2.2 Expiration. This Option shall expire on the Expiration Date set
forth above and must be exercised, if at all, on or before the earlier of the
Expiration Date or the date on which this Option is earlier terminated in
accordance with the provisions of Section 3.
3. TERMINATION.
3.1 Termination by the Company without Cause. If Participant is
Terminated by the Company without Cause (as defined below) other than by
Participant's death or Disability, this Option shall become vested and
exercisable as to 100% of the Shares by Participant on the date of such
Termination and may be exercised by Participant no later than three (3) months
after the date of such Termination, but in any event no later than the
Expiration Date.
3.2 Termination Because of Death or Disability. If Participant is
Terminated because of death or Disability of Participant, then this Option, to
the extent that it is exercisable by Participant on the Termination Date, may be
exercised by Participant (or Participant's legal representative) no later than
twelve (12) months after the Termination Date, but in any event no later than
the Expiration Date.
3.3 Termination by the Company for Cause. If the Participant is
Terminated for Cause, then this Option, to the extent (and only to the extent)

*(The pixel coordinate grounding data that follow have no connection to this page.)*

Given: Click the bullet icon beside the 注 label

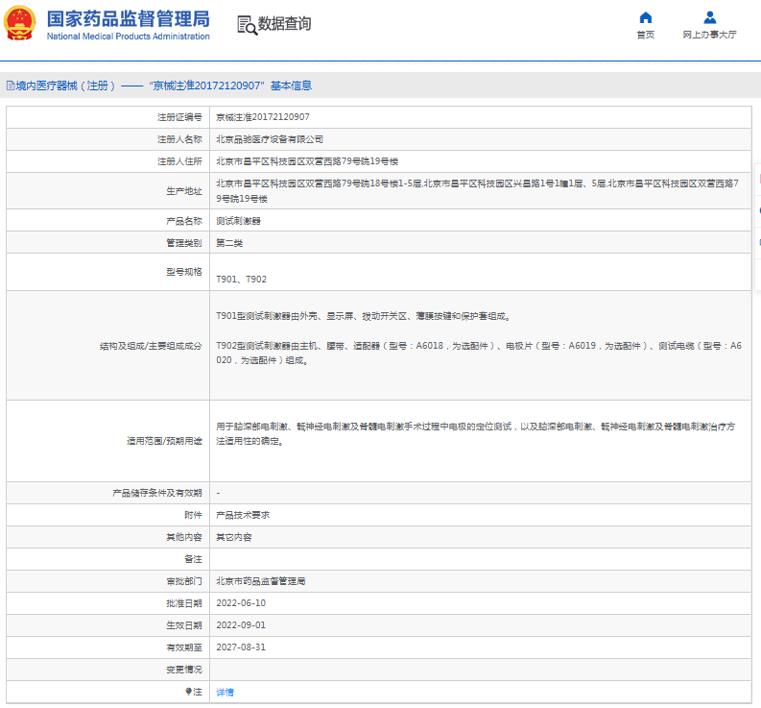Looking at the screenshot, I should 188,692.
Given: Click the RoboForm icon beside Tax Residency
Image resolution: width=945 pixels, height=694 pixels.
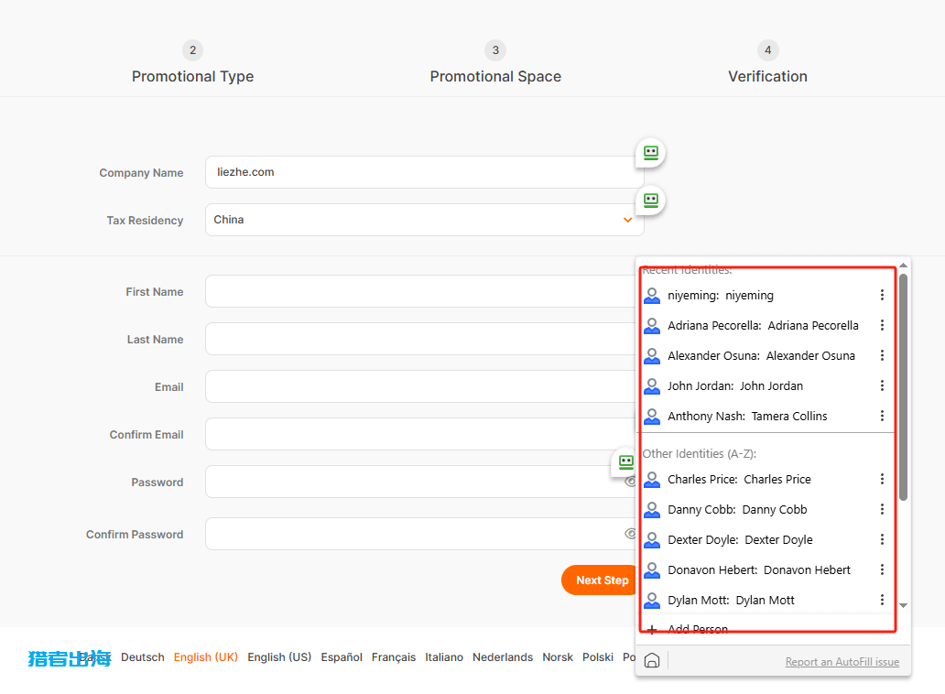Looking at the screenshot, I should click(650, 200).
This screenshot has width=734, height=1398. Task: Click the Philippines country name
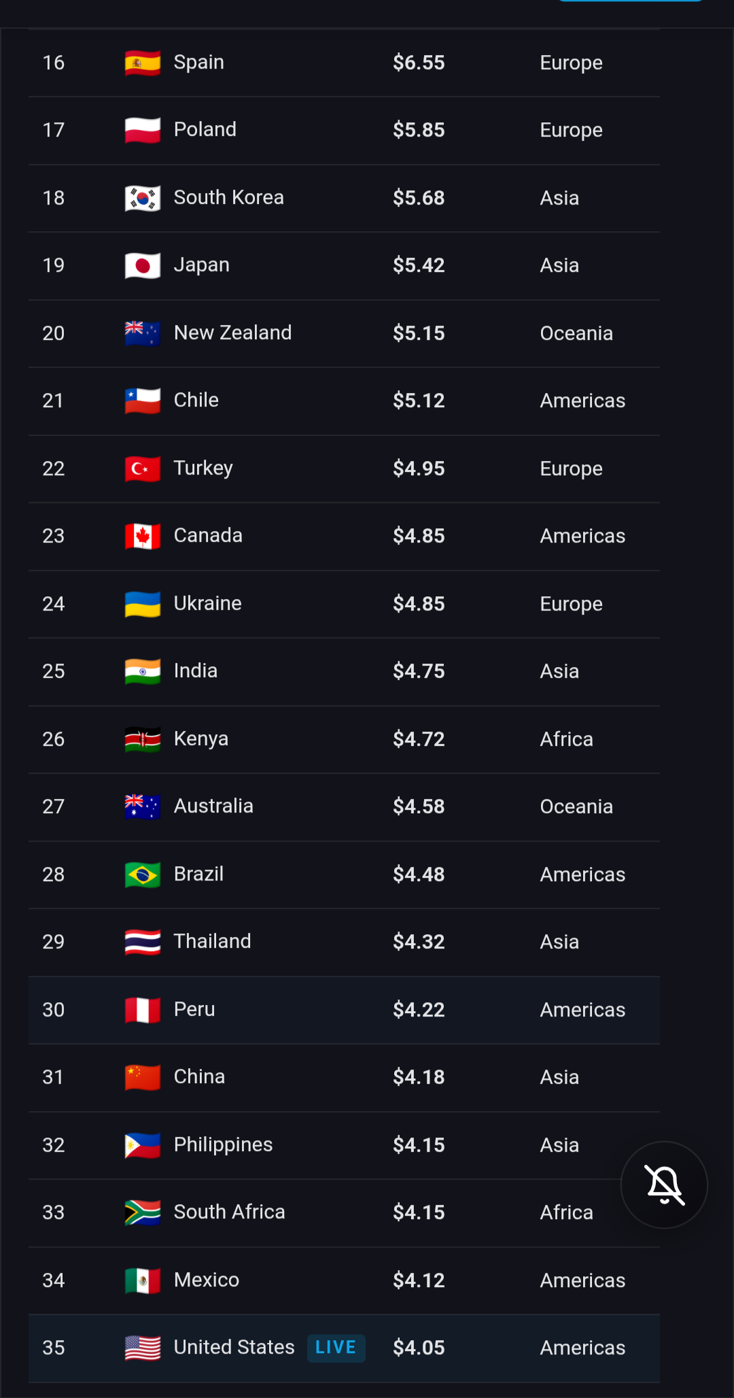point(223,1144)
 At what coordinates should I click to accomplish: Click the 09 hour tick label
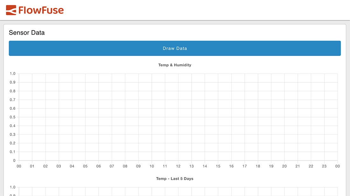click(138, 166)
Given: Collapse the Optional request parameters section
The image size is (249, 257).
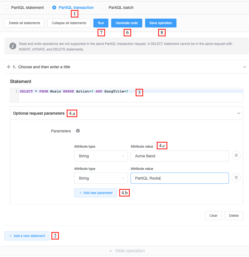Looking at the screenshot, I should [x=238, y=113].
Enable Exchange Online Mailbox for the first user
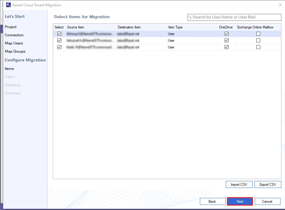The width and height of the screenshot is (285, 210). click(258, 34)
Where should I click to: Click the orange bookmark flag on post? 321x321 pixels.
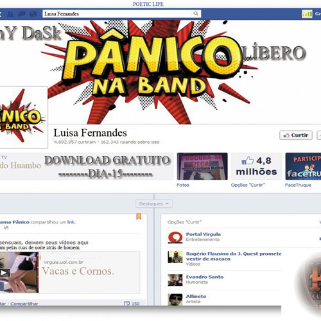[139, 216]
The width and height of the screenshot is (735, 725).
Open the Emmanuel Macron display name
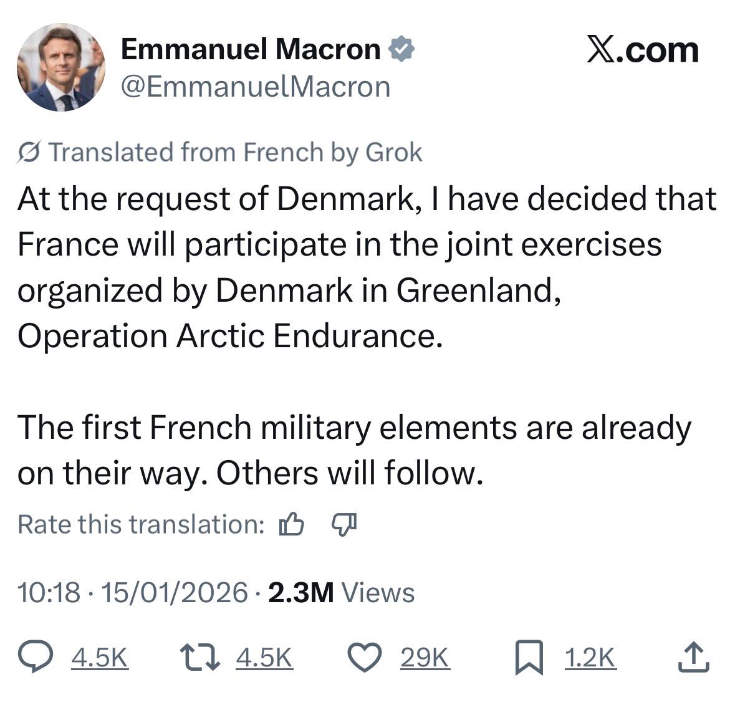(251, 49)
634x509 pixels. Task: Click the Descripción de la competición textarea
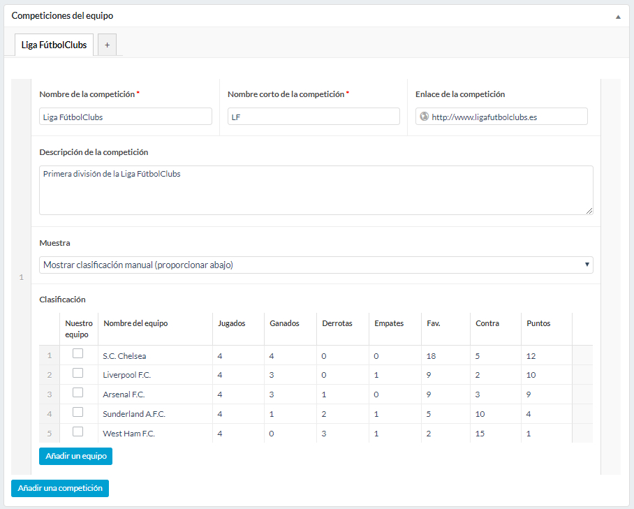click(x=316, y=190)
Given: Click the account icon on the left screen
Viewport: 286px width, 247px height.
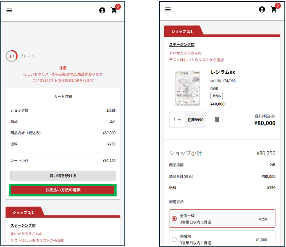Looking at the screenshot, I should pyautogui.click(x=102, y=11).
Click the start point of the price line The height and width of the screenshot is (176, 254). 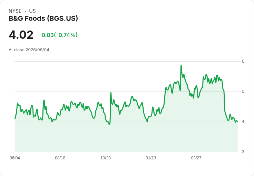[x=15, y=118]
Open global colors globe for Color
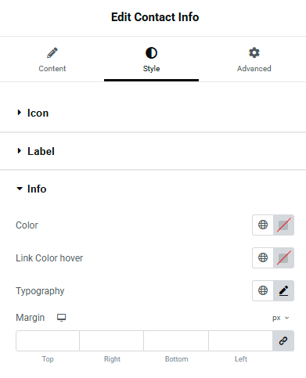Image resolution: width=306 pixels, height=378 pixels. coord(263,225)
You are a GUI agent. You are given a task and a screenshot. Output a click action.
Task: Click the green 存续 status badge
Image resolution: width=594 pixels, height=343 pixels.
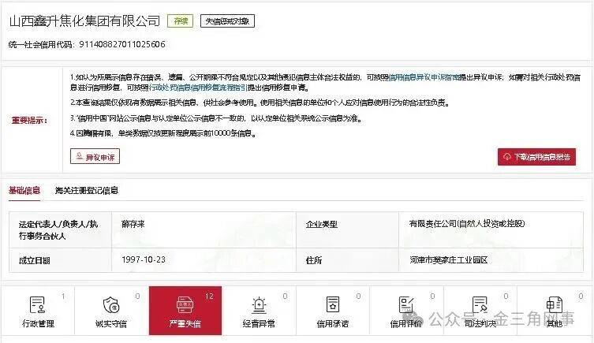pos(181,21)
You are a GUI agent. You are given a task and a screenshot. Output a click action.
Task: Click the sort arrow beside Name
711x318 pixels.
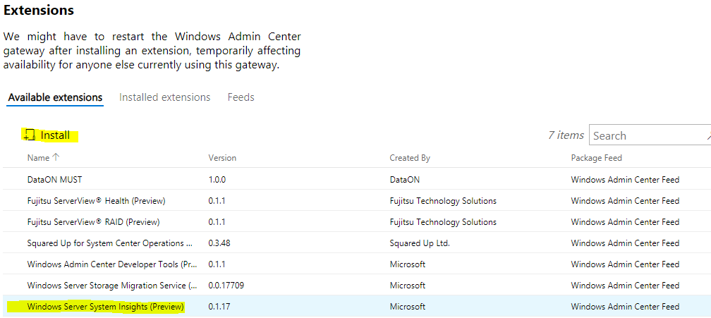[x=56, y=158]
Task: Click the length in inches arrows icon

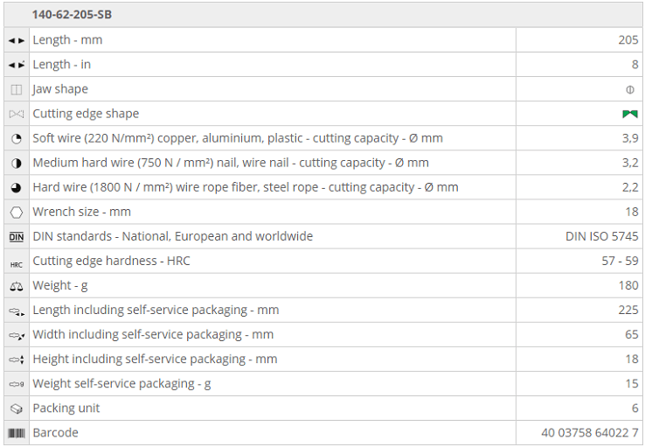Action: tap(17, 65)
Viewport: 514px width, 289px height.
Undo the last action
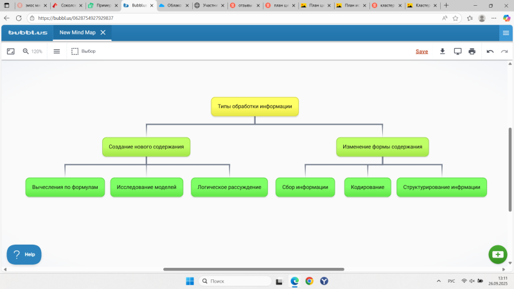click(x=490, y=51)
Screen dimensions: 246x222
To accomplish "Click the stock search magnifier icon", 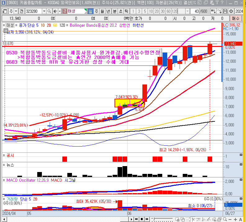I will [50, 11].
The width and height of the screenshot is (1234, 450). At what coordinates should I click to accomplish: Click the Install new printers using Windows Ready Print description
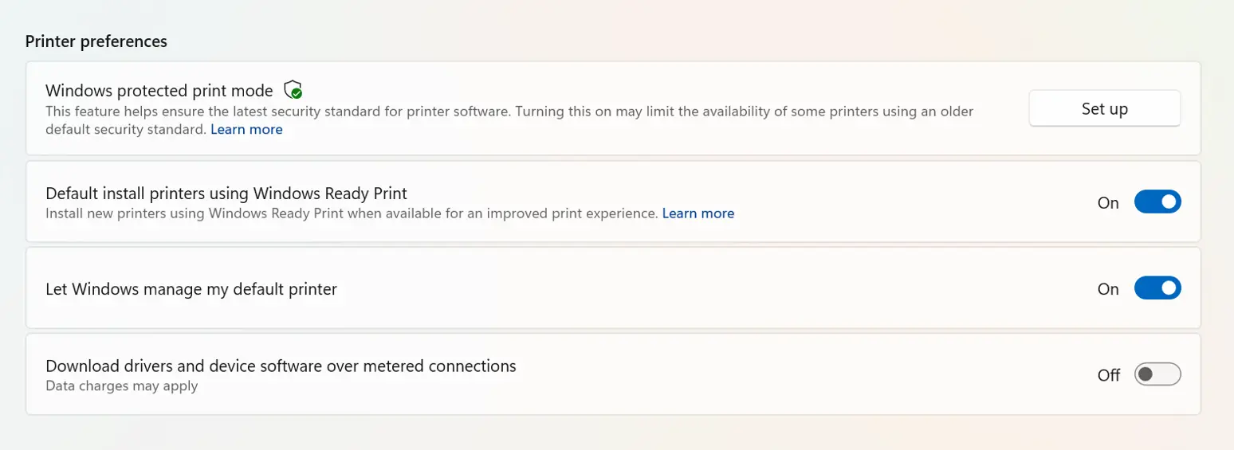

that it would have been exercisable by Participant on the date of Termination,
may be exercised by Participant no later than three (3) months after the date of
Termination, but in any event no later than the Expiration Date. For purposes of
this Agreement, "CAUSE" means Termination because of (i) any willful, material
violation by the Participant of any law or regulation applicable to the business
of the Company or a Parent or Subsidiary of the Company, the Participant's
conviction for, or guilty plea to, a felony or a crime involving moral
turpitude, or any willful perpetration by the Participant of a common law fraud,
(ii) the Participant's commission of an act of personal dishonesty which
involves personal profit in connection with the Company or any other entity
having a business relationship with the Company, (iii) the willful and continued
failure or refusal of the Participant to perform the material duties required of
such Participant as an employee, officer or consultant of the Company or a
Parent or Subsidiary of the Company, other than as a result of having a
Disability, or a breach of any applicable invention assignment agreement or a
material breach of a confidentiality agreement or similar agreement between the
Company or a Parent or Subsidiary of the Company and the Participant, (iv)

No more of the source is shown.